Lei curava tutto, ogni dettaglio, anche i fili della corrente. Ti insegnava la grandezza e l'umilità. (Antonella Salvucci)
Lina è veramente un genio del nostro secolo: autrice, scrittrice, regista, poetessa. Una donna di un'energia e di un'originalità dirompente, politicamente scorretta, alle volte perfida e alle volte tenerissima, intelligente più di ogni altra persona che io abbia mai conosciuto. Devo tutto a Lina: sapevo poco di questo mestiere ma grazie a lei sono entrata dalla porta maestra. E, devo dire la verità, mi manca moltissimo: non ho mai più incontrato una maestra come lei. (Gabriella Pession)

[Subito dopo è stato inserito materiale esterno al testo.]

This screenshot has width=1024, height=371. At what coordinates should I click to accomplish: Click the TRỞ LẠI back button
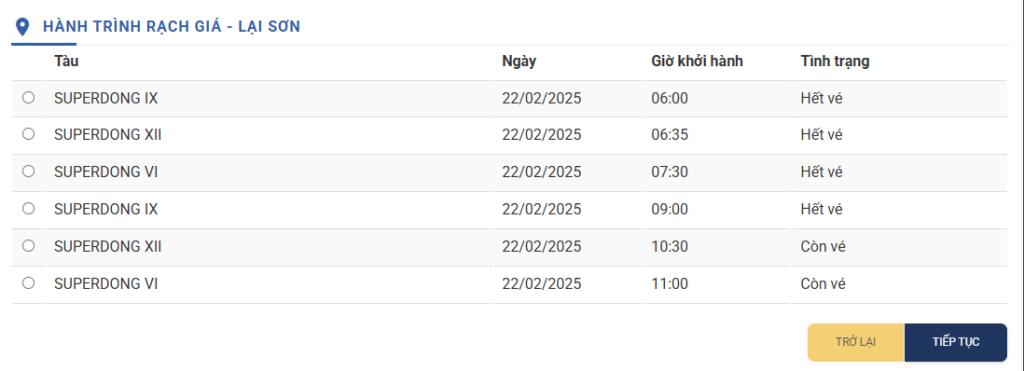coord(856,342)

Lina Wertmüller è la prima regista donna riconosciuta a livello internazionale nella storia del cinema. (Anselma Dell'Olio)
Penso [che l'Oscar ] sia un premio assolutamente dovuto e credo sia un peccato che questi grandi maestri debbano ricevere riconoscimenti del genere solo dopo tanto tempo. (Ciro Esposito)

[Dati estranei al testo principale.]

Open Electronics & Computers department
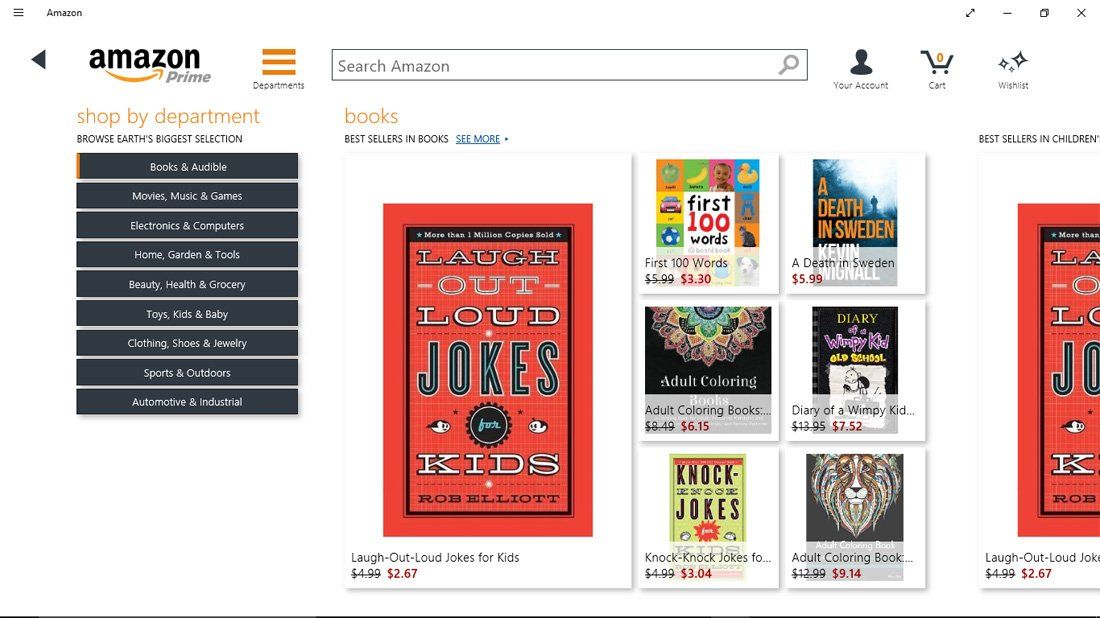 (x=187, y=226)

Sfidando gli scettici, l'autrice dichiara ideale il suo matrimonio, «che non conosce crisi». Ha una stima sconfinata per il marito [lo scenografo teatrale Enrico Job], che considera il vero artista della famiglia. Dopo l'incontro con Job, i suoi film assumono quelle connotazioni visive esuberanti, sopra le righe, coloratissime, debordanti, considerate la sua firma d'autore, insieme alle tematiche che mescolano politica, amore e sesso. La regista è amata e molto contestata per i contenuti paradossali del suo cinema: l'adorazione anche per il più abietto dei maschi, le ambigue bizzarrie politico-morali e la raffigurazione mostruosa della femminilità. (Anselma Dell'Olio)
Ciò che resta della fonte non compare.